The following species are recognised in the genus Dinothrombium:

- Dinothrombium brevipilum (Berlese, 1910)
- Dinothrombium colhuanum Vitzhum, 1933
- Dinothrombium corpulentum (Berlese, 1910)
- Dinothrombium crassipalpe (Trägårdh, 1904)
- Dinothrombium dammermani Vitzhum, 1926
- Dinothrombium dugesi (Trouessart, 1894)
- Dinothrombium eupectum (Leonardi, 1901)
- Dinothrombium gigas (Trouessart, 1894)
- Dinothrombium magnificum (LeConte, 1852)
- Dinothrombium oparbellae (André, 1949)
- Dinothrombium pandorae (Newell & Tevis, 1960)

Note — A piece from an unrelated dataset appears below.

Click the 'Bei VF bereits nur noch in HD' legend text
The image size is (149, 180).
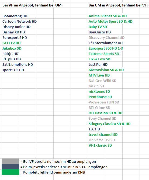(x=58, y=161)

- Dinothrombium pedioculatum (André, 1927)
- Dinothrombium superbum (Banks, 1910) (but as Paratrombium superbum in Mąkol& Wohltmann, 2012: 449).
- Dinothrombium tarsale (Berlese, 1916)
- Dinothrombium tinctorum (Linnaeus, 1767)
- Dinothrombium torridum Hirst, 1928
- Dinothrombium trispilum (Berlese, 1916)
- Dinothrombium zarniki (Krausse, 1916)

- The Australian Dinothrombium southcotti Fain, 1991 is revised as Clinotrombium southcotti Fain, 1991 in Mąkol 2007: 66, 173; See Mąkol, J. & Wohltmann, A. 2012: 449.